Dishonest, divisive politics leading to disenchantment with democracy, along with a belief that capitalism does more harm than good, have contributed to the UK population becoming the second-least-trusting in the world, according to new research by Edelman.
The 20th annual Trust Barometer found pessimism is being fuelled by a growing sense of inequality, unethical business practices, dishonest politicians and fear of the pace of technological change.
The study, which polled 34,000 respondents in 28 markets, found that only Russia ranked below the UK.
Nearly a third of UK respondents feared they will be worse off in five years' time, three in five had lost faith in democracy and more than half believed capitalism does more harm than good.
Ed Williams, president and chief executive of Edelman EMEA, said: "Capitalism is in the dock and people are questioning the effectiveness of democracy. Political and business leaders need to raise their ethical standards, partner on the big issues and deliver tangible change in people's lives if they are to build the trust of the British public."
Capitalism under pressure
More than half of UK respondents agreed with the statement: "Capitalism does greater harm than good in the world."
People want business to change how it operates and, as an institution, it is seen as unethical. Many feel business is self-interested and they are powerless to influence business behaviour. Asked about whether the various institutions acted fairly, the government scored -41 points and business -32 points.

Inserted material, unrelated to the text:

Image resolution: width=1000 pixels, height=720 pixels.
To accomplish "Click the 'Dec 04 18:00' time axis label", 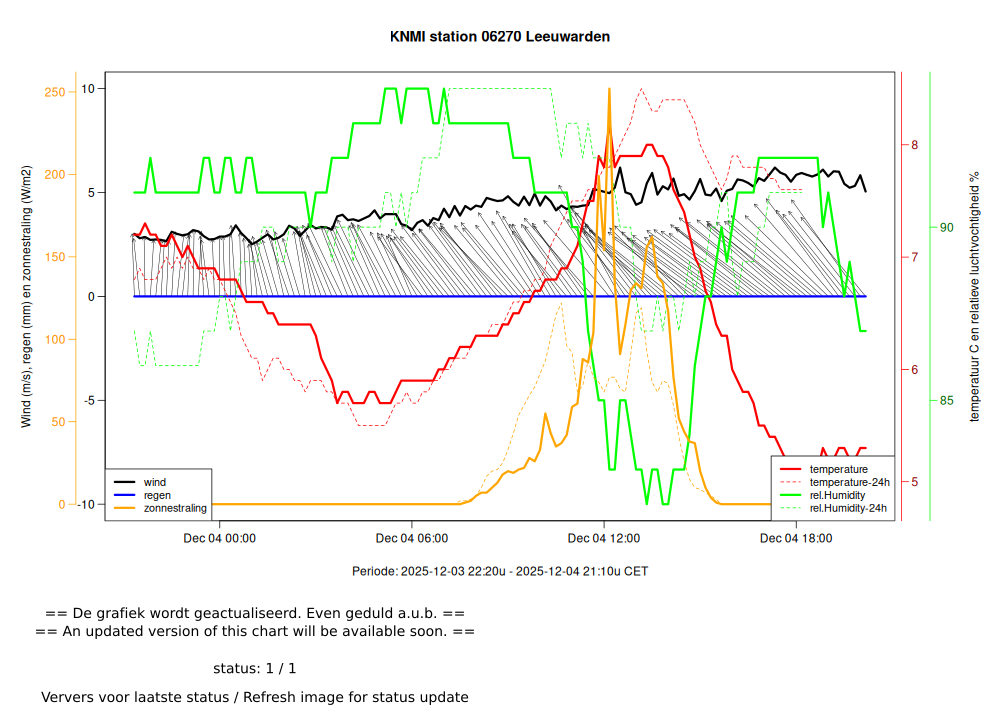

A majority of UK respondents believed the pace of technological change is too fast and the government is inept at and unprepared for effective regulation of technology.
However, trust in employers shines through, as the relationship with "my employer" remains the most trusted of all relationships that people have with the outside world.
Only 7% of respondents thought a company’s priority should be to serve shareholders.
The truth is complicated
For the first time, respondents were asked about the idea of politicians lying to the electorate. More than half thought that politicians today are more likely to be dishonest than those in the past.
UK respondents believed that their political leaders exploit issues mainly to attack opponents (67%) or to create a climate of fear for their own ends (60%), rather than being genuinely committed to solving the problems of the nation (29%).
A majority thought politicians caught lying to the public should resign (59%), while more than a third wanted mendacious politicians fined (34%) and a quarter thought they should be jailed (24%).
There are double standards, however. Almost half (48%) of the general population agreed that there were circumstances in which it would be justifiable for a politician to lie, with the highest level of support for national security reasons and to "get Brexit done" (20%), while a similar proportion said they would have no problem if a politician misled the public "to get the party I support elected".
While neither of the main party leaders was trusted, Boris Johnson had a trust score of 41% compared with 26% for Jeremy Corbyn.
That said, there are signs that the nation has turned a corner on Brexit and there is an opportunity to build trust. The NHS, crime and improving the standard of living are concerns shared by 80-85% of the population.
In addition, since the Conservative Party's election victory, the findings show a big drop in the number of people saying the country is on the wrong track and trust in government has risen by 10%.